**The input**
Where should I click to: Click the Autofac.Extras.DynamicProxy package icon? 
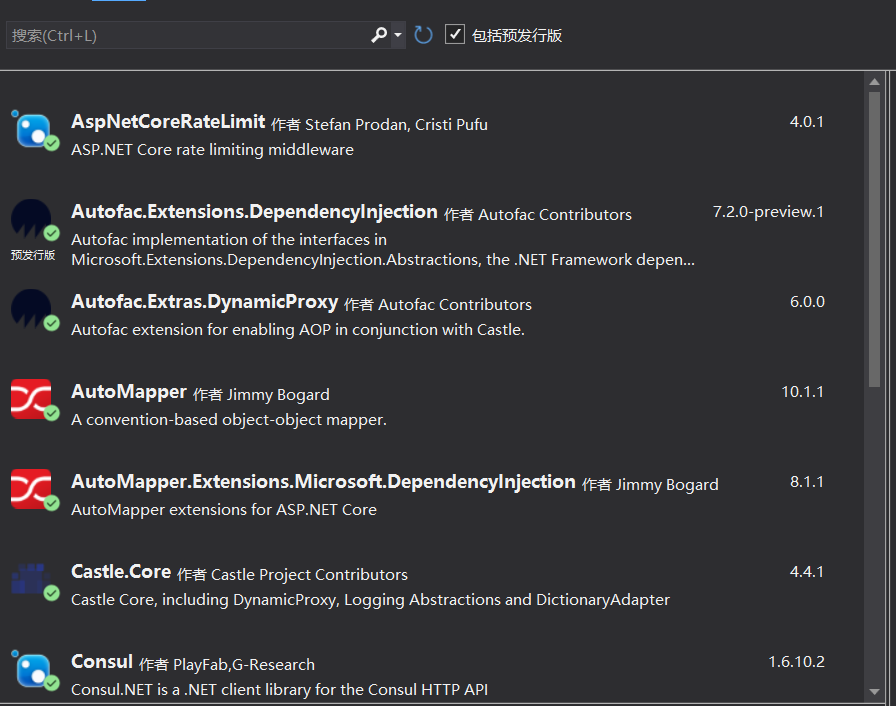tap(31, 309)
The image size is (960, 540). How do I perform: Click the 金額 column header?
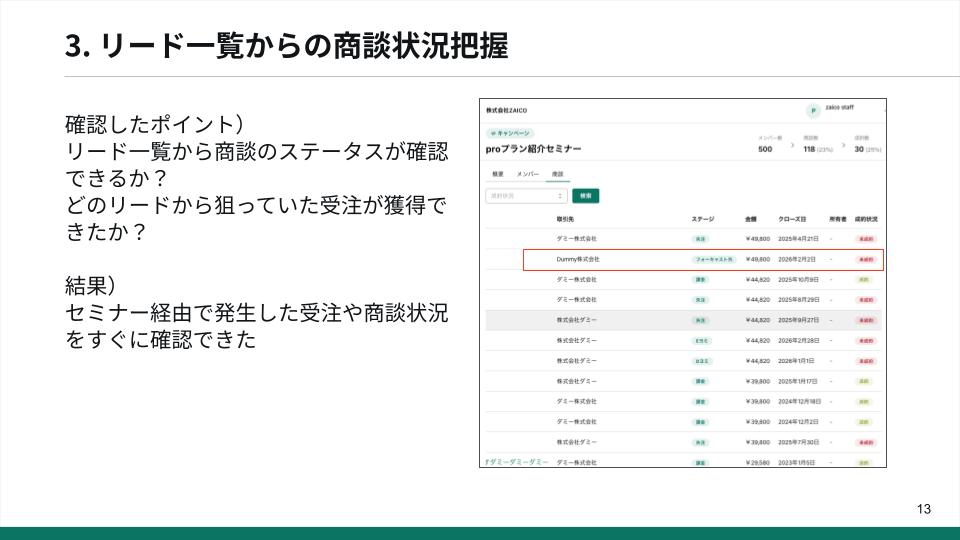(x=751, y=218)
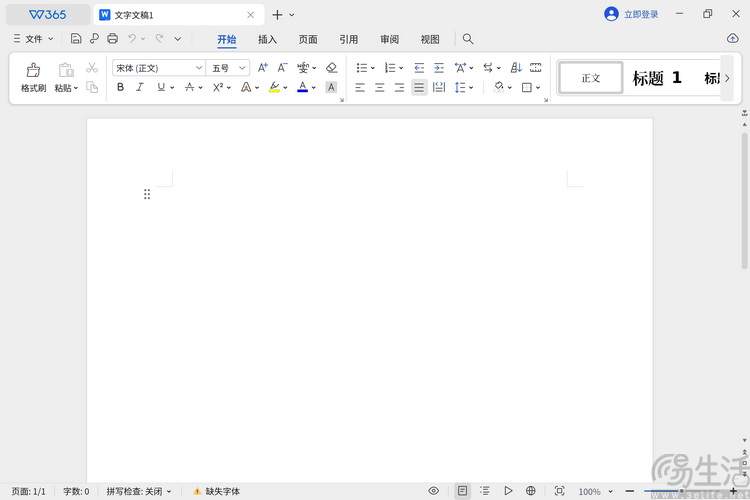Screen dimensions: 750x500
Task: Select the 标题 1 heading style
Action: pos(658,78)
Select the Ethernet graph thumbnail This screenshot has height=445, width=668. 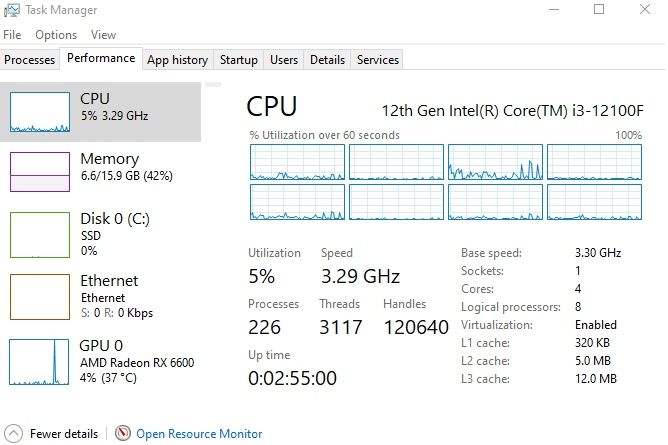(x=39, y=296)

**Problem statement**
Pull out every line of the material above that contains the string "Click", matching case exactly.

**Exercise result**
Where should I click to: Click the Autofac.Extras.DynamicProxy package icon? 
The image size is (960, 540). How do I perform: Click the 金額 column header?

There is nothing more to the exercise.